● **Extracted text**
START

Sunday, February 12, 2012

Open letter: To the person who robbed me

Dear Thief,

I am not stupid. I know what a robber looks like, and I know what a casing for a robbery looks like. I've traveled to 10 countries in 8 months, and I know how to protect myself and my property. This ranges from observing and tracking my surroundings to being able to throw a few punches -- I took boxing lessons from a couple of hardened ex-Marines, so don't even try it.

I am not an easy target.

That said, I congratulate you on your method. Having some random guy paw through my coat and gloves (I don't keep valuables in my pockets, jackass) in order to distract me was clever: I was too busy confronting him to notice your greasy fingers slipping into my purse. By the way, you missed my cash, my iPod, my computer, and my computer cord. Actually, why didn't you snag the whole freaking wallet?

You only got two cards. Nice job, Thief.

However, you have further ruined one of my favorite coffeeshops. Caribou Coffee reminds me of home, with its rustic, warm atmosphere and wood paneling and stonework. The last time I went to this location, though, I was harassed by a homeless person and had to threaten to call the cops. This time, willing to give it another chance, all I wanted was some peace and quiet with my book and a cup of mango tea. Not only did you ruin that, but you ruined the coffeeshop. First time I go, I get harassed. Second time, I get robbed. Third time? There will be no third time.

Also, H&M? Really? You rob me and your first stop is a clothing store? (They must not have ID'd you, and trust me, I'll be speaking with them about that. The $1000+ you charged is totally their loss.) You must have really hot-footed it there -- you stole my cards, used them, I discovered the fraud and cancelled the cards all within the span of about three hours.

Quick word of advice -- next time you get twitchy fingers, target someone who's a little more flush. Don't know if you've heard, but I'm kind of a broke intern right now.

Also, don't target someone whose small-town bank knows her well and will bend over backward for her.

And finally: You better hope that I'm not as good of a researcher as I claim on my resume, because if I ever catch you then I will prosecute you to the full extent of the law. Which in DC is a fine of up to $5000 and 10 years in prison.

But I'll settle for just punching you in the face.

Sincerely,
Pissed Off Ball of Rage formerly known as Aftan

Monday, February 6, 2012

My evil plan is working

I mentioned I have a part-time job, just something modest to sustain me during my internship. This job, while fun and pretty decent as far as part-time jobs go (more on this later), is eating up the rest of my life.

That’s one reason why I haven’t been writing. The other reason is far more exciting.

I’m slowly convincing my best friends to move to the District.

This idea sprouted sometime late senior year, when we were all talking about what to do with the rest of our lives. In between conversations about international volunteer work, journalism, IT, politics, psychology, and mid-wifery (for reals, we’re pretty awesome), we all voiced the same question, one we knew we could probably never answer in the affirmative. Guys, what if we all lived together in the same city, in the same house, somewhere down the road?

END

● **Information shown**
START

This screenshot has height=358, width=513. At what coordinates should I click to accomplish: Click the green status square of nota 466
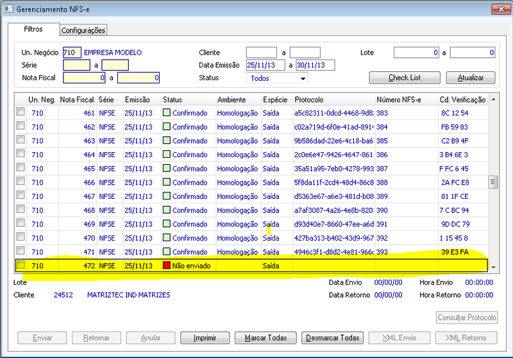(167, 182)
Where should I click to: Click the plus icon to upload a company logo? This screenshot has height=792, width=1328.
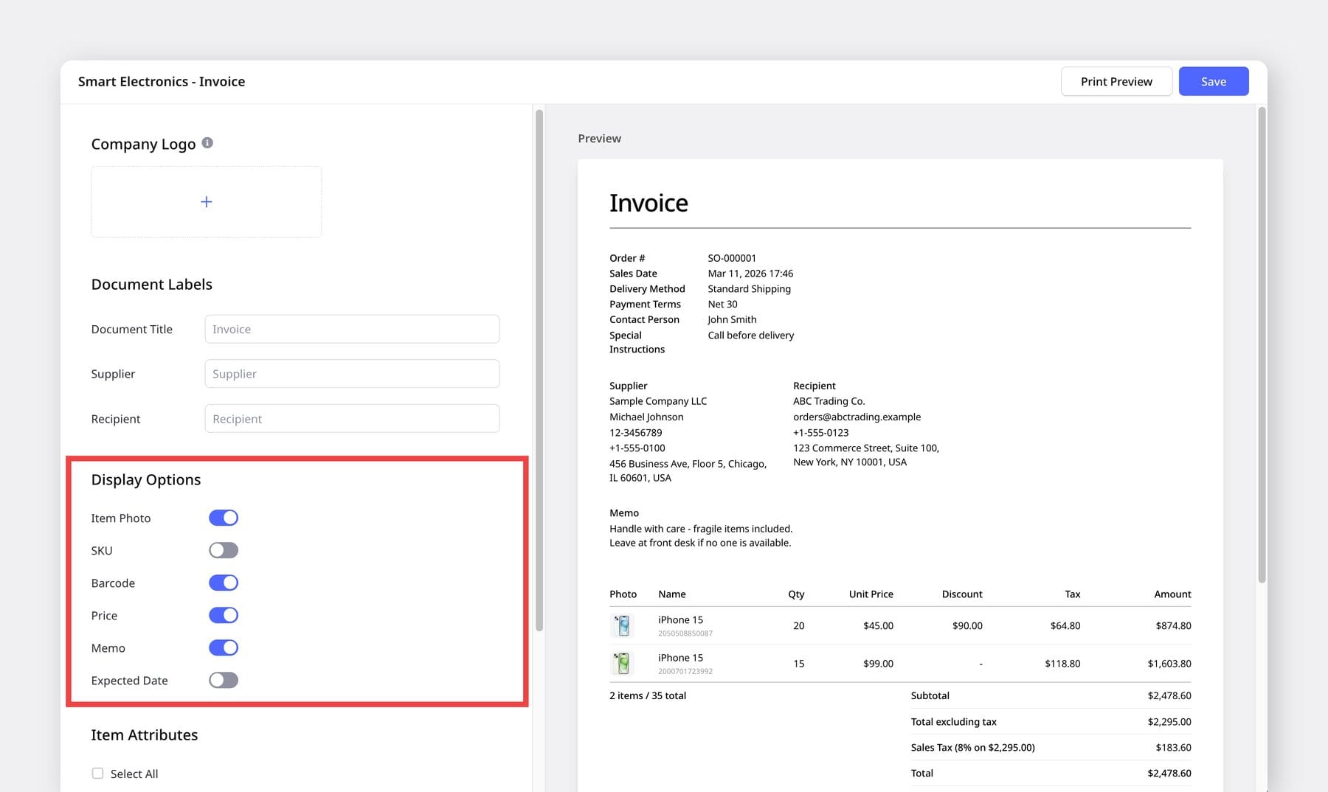(x=206, y=201)
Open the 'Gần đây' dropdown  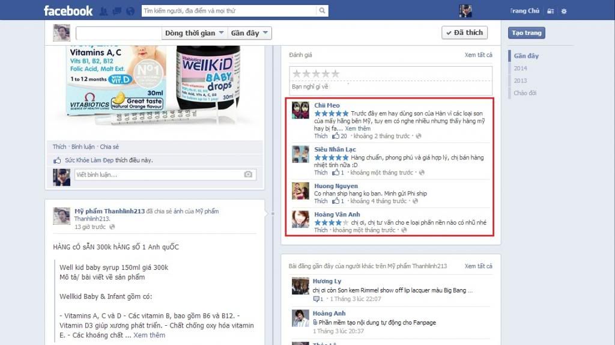point(251,33)
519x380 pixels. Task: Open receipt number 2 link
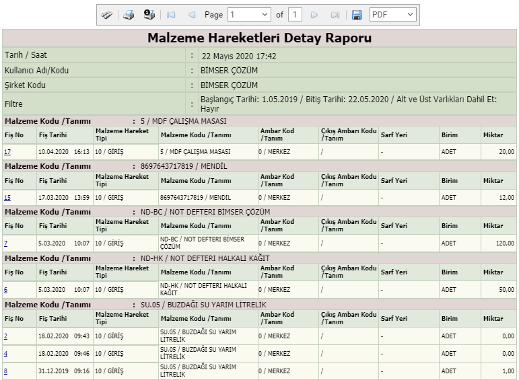point(5,336)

END

● **What to do**
1 > Answer these about the blog excerpt, each on its own line:
(a) How many countries has the writer traveled to, and in how many months?
(b) What did the writer want to drink at the coffeeshop?
(c) In the February 6 post, what is eating up the rest of the writer's life?
2 > Please repeat everything in the blog excerpt from "But I'll settle" down to "to the District.".

● **Final answers**
1 >
(a) 10 countries in 8 months.
(b) A cup of mango tea.
(c) The part-time job.

2 >
But I'll settle for just punching you in the face.

Sincerely,
Pissed Off Ball of Rage formerly known as Aftan

Monday, February 6, 2012

My evil plan is working

I mentioned I have a part-time job, just something modest to sustain me during my internship. This job, while fun and pretty decent as far as part-time jobs go (more on this later), is eating up the rest of my life.

That’s one reason why I haven’t been writing. The other reason is far more exciting.

I’m slowly convincing my best friends to move to the District.